> [WHAT IS BEING ASKED]: Pick out every line of the records that contains the string "Viewport" and copy each such line in full.

> [DATA FOR PROCESSING]:
******
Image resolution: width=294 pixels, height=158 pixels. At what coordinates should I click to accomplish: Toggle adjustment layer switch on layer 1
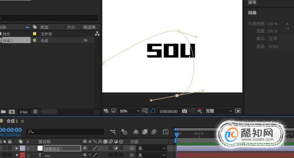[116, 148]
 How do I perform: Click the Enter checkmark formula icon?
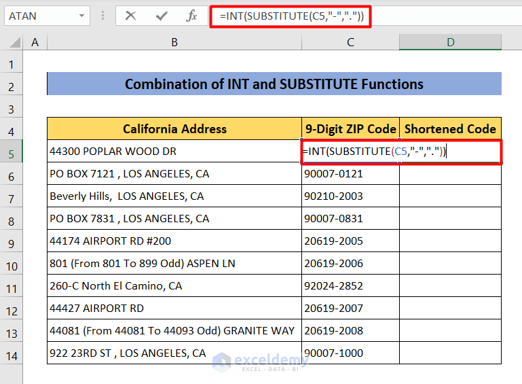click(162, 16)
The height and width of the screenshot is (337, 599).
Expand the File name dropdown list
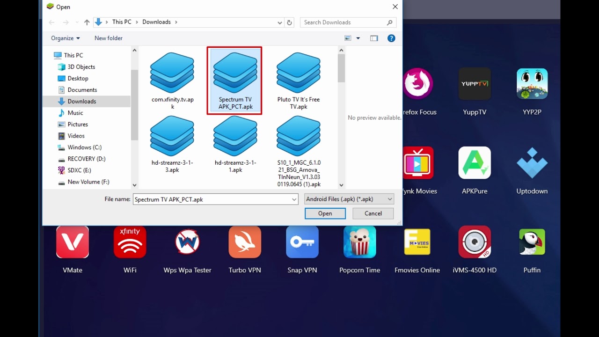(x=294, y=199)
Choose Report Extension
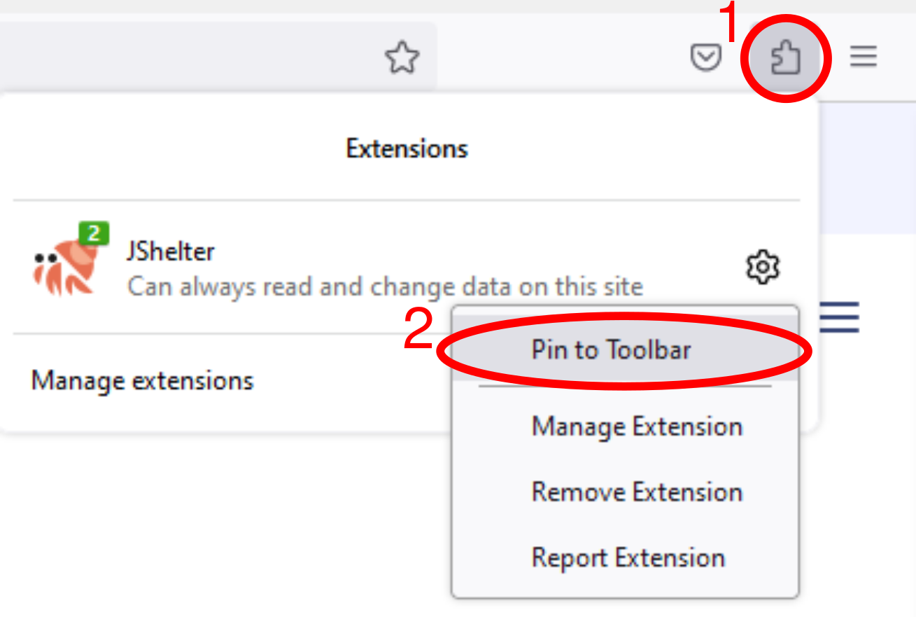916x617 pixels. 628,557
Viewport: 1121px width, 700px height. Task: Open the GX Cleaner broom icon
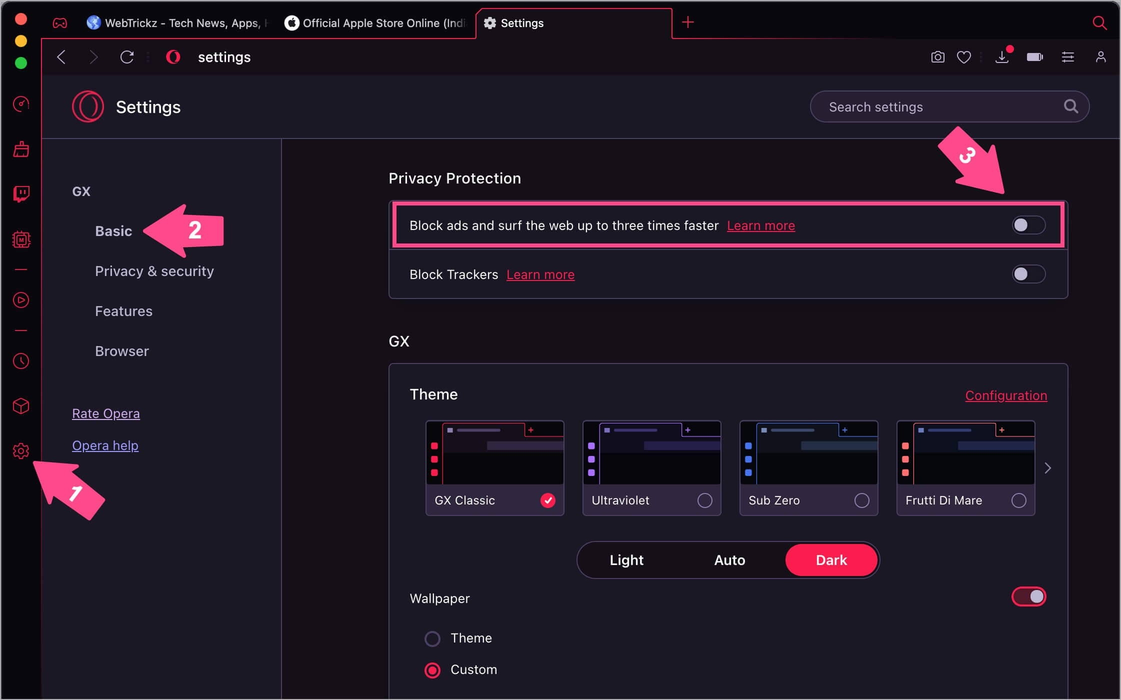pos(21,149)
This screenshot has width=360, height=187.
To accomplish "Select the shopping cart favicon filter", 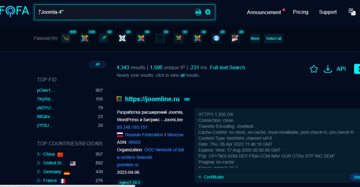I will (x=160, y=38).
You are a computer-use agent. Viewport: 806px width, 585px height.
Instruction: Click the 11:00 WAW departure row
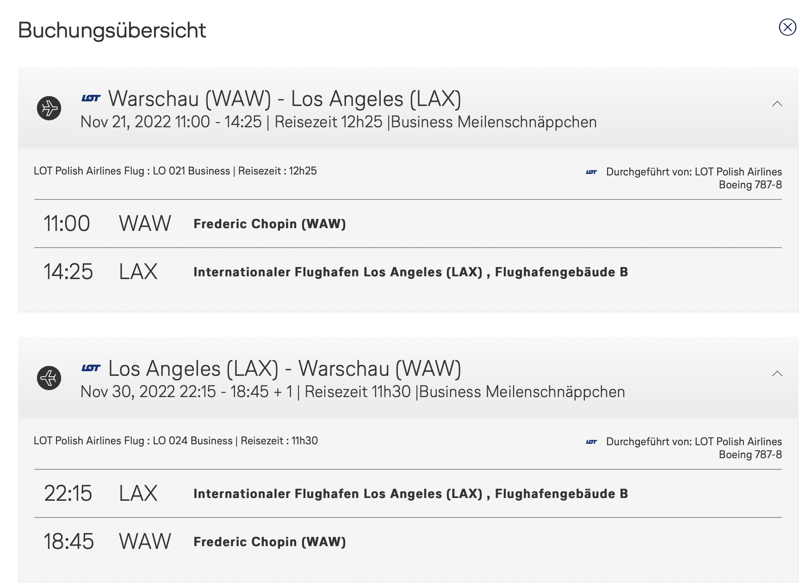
******
> [ANSWER TO THE PROBLEM]:
Viewport: 1121px width, 700px height. Task: Open the GX Cleaner broom icon
You are a computer-use agent. Viewport: 806px width, 585px height.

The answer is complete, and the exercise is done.